[Collected data]
--------------------

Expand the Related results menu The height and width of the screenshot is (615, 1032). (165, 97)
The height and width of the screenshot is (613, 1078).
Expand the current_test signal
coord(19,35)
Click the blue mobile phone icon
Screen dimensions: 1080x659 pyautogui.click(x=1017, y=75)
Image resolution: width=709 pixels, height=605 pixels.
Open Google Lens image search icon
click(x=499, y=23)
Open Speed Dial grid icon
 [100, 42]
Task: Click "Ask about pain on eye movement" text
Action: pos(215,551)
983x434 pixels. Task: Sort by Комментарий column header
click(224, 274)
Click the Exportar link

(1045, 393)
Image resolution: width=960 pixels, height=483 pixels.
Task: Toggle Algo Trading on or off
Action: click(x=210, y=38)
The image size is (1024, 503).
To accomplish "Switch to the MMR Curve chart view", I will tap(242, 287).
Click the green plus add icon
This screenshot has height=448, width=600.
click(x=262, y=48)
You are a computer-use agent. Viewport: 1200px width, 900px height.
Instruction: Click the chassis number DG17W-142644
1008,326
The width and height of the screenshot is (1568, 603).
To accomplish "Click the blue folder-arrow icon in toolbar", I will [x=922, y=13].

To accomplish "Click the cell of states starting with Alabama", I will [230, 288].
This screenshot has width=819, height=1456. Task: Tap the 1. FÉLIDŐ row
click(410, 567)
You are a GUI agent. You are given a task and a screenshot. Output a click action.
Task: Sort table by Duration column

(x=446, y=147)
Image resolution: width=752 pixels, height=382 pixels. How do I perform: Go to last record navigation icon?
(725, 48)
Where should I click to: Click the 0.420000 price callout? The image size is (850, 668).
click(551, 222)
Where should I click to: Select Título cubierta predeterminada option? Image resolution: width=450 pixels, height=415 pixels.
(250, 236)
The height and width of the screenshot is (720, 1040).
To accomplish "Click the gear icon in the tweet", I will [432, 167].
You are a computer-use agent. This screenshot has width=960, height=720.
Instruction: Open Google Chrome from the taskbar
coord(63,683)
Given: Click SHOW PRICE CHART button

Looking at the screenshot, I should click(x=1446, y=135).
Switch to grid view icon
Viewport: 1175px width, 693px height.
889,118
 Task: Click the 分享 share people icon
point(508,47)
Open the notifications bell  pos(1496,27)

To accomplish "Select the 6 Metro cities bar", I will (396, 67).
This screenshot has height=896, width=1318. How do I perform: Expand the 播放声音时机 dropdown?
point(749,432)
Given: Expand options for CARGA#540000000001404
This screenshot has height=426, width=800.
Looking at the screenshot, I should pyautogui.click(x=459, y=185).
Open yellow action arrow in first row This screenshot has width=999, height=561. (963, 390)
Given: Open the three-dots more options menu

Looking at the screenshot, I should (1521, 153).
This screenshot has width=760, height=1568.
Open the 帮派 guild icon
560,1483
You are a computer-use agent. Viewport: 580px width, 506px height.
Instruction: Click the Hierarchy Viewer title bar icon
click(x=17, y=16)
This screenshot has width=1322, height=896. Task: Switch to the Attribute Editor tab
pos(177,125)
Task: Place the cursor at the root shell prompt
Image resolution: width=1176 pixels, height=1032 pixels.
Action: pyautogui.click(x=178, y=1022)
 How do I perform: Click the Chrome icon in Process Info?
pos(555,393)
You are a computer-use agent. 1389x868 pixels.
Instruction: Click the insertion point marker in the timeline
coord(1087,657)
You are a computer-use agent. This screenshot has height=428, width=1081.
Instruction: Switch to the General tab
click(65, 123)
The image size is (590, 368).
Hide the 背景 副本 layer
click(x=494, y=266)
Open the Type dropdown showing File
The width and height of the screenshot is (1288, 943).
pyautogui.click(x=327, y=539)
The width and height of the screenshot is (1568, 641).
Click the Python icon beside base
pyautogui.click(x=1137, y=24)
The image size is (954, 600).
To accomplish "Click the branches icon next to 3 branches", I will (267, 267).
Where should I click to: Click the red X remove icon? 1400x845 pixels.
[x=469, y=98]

--------------------

* What is expected *
Only the lines with the string "computer" are wanted; pick them out of the records above and copy them.

* Response for this exercise *
You are a computer-use agent. Viewport: 1200px width, 900px height.
You are a computer-use agent. This screenshot has width=960, height=720.
You are a computer-use agent. Viewport: 580px width, 506px height.
You are a computer-use agent. 1389x868 pixels.
You are a computer-use agent. This screenshot has height=428, width=1081.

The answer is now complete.